Source passage:
↓

Boiling up a green, leafy detox
AT this time of year when that old liverish feeling (or flu, or both) casts heavy draglines on post-festive tranquillity with its thoughts of new beginnings, I remember a beer-drinking Belgian named Claude.
I will always remember meeting him outside a building where we both stayed in Portugal removing plastic sacks of greenery from his car boot. He was courteous and in a quiet way reminded me of someone from a clerical background — he said he was saddened many young people were not attending church. Anyway, that afternoon he told me of his foolproof cure for post-festive blues, which for him was a daily remedy.
As he unloaded the green stuff, I enquired: “Foraging?” “Yes,” he replied, as he placed bags of leaves on the ground. “This is necessary for the liv- er. These are olive leaves and these are artichokes. I boil them for a few minutes and then drink the juice — quickly. Nothing is better than the juice from green olives — but it’s got an unpleasant taste. I will give you some of my potion. You won’t like the taste but it is very good for the liver, and the blood pressure and the cholesterol,” he gave added assurance.
Claude liked traditional Irish music which he had heard in Galway. We had met in the foyer of the apartment building, the only wifi hotspot. He offered to lend me a couple of books from his library. “You read French, of course,” he said, politely. Little did he realise the limits of my scholarship.
He was a man of knowledge about seasonal detoxing. I had asked him if he had heard of Milk Thistle as a restorative after holiday over-indulgence. Health shops stocked tablets. He surprised me: “Oh yes, I take that every day as well. It is because of all the beer I drink. It is dark beer and brewed by monks,” he added with perhaps a little clerical imprimatur.

↑

Data records:
↓

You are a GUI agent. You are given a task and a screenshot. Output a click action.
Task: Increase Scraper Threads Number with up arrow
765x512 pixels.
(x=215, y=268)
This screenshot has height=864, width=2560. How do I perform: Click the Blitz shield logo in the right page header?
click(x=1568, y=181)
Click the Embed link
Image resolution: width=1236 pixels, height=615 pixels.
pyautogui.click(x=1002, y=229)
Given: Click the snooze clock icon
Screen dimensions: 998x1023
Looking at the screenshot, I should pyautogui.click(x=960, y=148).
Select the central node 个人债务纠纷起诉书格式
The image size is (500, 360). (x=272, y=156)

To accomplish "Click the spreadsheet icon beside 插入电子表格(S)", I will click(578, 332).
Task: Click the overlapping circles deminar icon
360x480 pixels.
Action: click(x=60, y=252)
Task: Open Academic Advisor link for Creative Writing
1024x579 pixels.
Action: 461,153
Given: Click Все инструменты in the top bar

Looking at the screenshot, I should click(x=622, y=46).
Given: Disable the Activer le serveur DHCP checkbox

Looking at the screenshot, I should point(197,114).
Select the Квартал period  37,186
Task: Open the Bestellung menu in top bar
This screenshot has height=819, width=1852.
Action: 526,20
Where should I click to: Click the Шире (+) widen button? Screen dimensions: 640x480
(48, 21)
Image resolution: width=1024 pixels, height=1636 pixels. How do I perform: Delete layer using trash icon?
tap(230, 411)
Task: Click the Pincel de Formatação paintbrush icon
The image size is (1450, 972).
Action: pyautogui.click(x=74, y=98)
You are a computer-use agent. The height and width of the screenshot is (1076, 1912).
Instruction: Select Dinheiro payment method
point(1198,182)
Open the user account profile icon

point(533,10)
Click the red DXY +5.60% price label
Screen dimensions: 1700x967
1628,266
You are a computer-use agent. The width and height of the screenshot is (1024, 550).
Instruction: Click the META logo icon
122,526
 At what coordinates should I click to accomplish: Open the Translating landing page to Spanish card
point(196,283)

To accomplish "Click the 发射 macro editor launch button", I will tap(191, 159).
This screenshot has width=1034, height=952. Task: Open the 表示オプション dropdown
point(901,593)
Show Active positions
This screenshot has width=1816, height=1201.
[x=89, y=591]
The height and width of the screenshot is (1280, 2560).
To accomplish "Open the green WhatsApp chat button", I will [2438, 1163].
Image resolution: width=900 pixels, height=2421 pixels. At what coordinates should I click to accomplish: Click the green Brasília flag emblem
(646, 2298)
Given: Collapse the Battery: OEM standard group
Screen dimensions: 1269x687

↑

Edit the article about the green detox: rewrite the stretch from "Claude liked traditional" through "of my scholarship.", putting "lobby" in place of "foyer". The items above have no role in this exercise.

Claude liked traditional Irish music which he had heard in Galway. We had met in the lobby of the apartment building, the only wifi hotspot. He offered to lend me a couple of books from his library. “You read French, of course,” he said, politely. Little did he realise the limits of my scholarship.